▶ [Direction] Please edit the rows from the line with "I will pos(759,142)." up to and including the line with "point(289,144)", replacing "Hotline" with "Helpline" and changing nothing else. Return only those lines.

▶ [Given data]
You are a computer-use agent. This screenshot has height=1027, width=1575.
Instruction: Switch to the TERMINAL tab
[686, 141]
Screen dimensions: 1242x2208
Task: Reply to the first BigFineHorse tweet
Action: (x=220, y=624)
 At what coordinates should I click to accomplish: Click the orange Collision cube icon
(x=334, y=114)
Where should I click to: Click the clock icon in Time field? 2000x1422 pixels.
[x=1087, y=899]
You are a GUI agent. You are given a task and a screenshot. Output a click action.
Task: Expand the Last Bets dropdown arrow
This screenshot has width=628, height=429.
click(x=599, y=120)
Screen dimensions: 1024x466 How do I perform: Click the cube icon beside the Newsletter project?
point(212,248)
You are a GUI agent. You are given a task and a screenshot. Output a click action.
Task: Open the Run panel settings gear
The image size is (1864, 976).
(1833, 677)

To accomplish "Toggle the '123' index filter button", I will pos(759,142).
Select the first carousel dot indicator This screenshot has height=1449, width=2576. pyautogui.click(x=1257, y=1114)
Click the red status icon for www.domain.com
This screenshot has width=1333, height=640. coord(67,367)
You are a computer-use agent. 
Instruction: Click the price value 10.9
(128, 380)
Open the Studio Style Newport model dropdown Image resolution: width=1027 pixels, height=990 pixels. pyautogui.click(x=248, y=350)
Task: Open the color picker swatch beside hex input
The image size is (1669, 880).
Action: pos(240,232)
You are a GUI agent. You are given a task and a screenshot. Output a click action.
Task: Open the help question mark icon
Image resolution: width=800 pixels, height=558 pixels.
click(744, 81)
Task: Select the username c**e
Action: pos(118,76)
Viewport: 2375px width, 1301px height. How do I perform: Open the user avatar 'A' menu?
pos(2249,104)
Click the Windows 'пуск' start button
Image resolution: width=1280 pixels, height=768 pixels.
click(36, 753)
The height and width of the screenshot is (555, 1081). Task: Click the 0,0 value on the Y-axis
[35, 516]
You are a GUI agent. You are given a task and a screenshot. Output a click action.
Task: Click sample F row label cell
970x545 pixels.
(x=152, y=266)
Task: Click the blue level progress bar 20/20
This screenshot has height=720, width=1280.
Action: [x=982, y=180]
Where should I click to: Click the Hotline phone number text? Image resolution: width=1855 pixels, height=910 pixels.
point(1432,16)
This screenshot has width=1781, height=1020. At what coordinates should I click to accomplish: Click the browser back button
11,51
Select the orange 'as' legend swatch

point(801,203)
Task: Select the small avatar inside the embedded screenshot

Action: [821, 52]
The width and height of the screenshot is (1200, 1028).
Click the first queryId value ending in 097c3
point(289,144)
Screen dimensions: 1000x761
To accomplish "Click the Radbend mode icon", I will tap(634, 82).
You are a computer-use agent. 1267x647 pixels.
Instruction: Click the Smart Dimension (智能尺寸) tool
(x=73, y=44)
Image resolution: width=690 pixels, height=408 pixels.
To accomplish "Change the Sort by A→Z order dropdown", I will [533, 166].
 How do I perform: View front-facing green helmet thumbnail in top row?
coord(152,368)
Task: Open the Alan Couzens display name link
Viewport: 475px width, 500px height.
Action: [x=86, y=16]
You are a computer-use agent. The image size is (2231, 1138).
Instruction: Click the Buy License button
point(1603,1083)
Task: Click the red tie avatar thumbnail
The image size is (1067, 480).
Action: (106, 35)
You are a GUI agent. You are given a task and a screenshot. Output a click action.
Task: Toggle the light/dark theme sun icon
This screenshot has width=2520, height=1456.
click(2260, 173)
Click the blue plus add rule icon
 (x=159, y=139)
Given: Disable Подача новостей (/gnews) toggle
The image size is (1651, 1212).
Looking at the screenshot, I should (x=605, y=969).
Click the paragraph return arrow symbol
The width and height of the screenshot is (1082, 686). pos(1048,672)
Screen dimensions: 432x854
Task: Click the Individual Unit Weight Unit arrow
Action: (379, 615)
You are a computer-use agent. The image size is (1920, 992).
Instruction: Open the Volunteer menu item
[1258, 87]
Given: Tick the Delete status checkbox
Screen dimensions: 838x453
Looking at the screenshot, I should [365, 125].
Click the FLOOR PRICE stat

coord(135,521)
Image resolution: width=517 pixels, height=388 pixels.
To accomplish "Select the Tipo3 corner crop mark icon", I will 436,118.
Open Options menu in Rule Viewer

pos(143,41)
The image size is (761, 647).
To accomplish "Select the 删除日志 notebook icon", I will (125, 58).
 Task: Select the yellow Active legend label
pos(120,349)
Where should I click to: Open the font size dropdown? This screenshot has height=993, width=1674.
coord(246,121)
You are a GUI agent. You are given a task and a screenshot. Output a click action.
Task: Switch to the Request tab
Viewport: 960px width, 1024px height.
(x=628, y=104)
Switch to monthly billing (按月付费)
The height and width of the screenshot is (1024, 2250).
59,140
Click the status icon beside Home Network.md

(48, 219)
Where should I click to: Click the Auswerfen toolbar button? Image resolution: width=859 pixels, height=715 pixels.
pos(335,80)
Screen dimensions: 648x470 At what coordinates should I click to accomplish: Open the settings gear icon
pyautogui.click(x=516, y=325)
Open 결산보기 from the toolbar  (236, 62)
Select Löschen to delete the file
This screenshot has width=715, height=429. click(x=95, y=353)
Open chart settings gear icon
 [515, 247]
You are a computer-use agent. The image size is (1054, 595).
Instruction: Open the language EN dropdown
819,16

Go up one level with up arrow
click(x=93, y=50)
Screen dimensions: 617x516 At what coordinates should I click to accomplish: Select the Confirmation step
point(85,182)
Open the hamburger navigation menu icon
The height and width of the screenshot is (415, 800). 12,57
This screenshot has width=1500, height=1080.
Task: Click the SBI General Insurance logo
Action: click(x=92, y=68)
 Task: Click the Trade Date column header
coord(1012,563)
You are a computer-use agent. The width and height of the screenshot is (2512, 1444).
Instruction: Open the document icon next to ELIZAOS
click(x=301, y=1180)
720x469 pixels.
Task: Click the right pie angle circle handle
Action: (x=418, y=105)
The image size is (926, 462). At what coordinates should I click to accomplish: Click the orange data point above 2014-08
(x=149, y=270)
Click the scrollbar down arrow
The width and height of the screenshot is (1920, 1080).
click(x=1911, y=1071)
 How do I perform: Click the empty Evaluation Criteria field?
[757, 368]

▶ [Task answer]
To accomplish "Toggle the '123' index filter button", I will pos(759,142).
Select the first carousel dot indicator This screenshot has height=1449, width=2576. pyautogui.click(x=1257, y=1114)
Click the red status icon for www.domain.com
This screenshot has width=1333, height=640. coord(67,367)
You are a computer-use agent. 
Instruction: Click the price value 10.9
(128, 380)
Open the Studio Style Newport model dropdown Image resolution: width=1027 pixels, height=990 pixels. pyautogui.click(x=248, y=350)
Task: Open the color picker swatch beside hex input
The image size is (1669, 880).
Action: pos(240,232)
You are a GUI agent. You are given a task and a screenshot. Output a click action.
Task: Open the help question mark icon
Image resolution: width=800 pixels, height=558 pixels.
click(744, 81)
Task: Select the username c**e
Action: pos(118,76)
Viewport: 2375px width, 1301px height. How do I perform: Open the user avatar 'A' menu?
pos(2249,104)
Click the Windows 'пуск' start button
Image resolution: width=1280 pixels, height=768 pixels.
click(36, 753)
The height and width of the screenshot is (555, 1081). Task: Click the 0,0 value on the Y-axis
[35, 516]
You are a GUI agent. You are given a task and a screenshot. Output a click action.
Task: Click sample F row label cell
970x545 pixels.
(x=152, y=266)
Task: Click the blue level progress bar 20/20
This screenshot has height=720, width=1280.
Action: [x=982, y=180]
Where should I click to: Click the Helpline phone number text? Image resolution: width=1855 pixels, height=910 pixels.
point(1432,16)
This screenshot has width=1781, height=1020. At what coordinates should I click to accomplish: Click the browser back button
11,51
Select the orange 'as' legend swatch

point(801,203)
Task: Select the small avatar inside the embedded screenshot

Action: [821, 52]
The width and height of the screenshot is (1200, 1028).
Click the first queryId value ending in 097c3
point(289,144)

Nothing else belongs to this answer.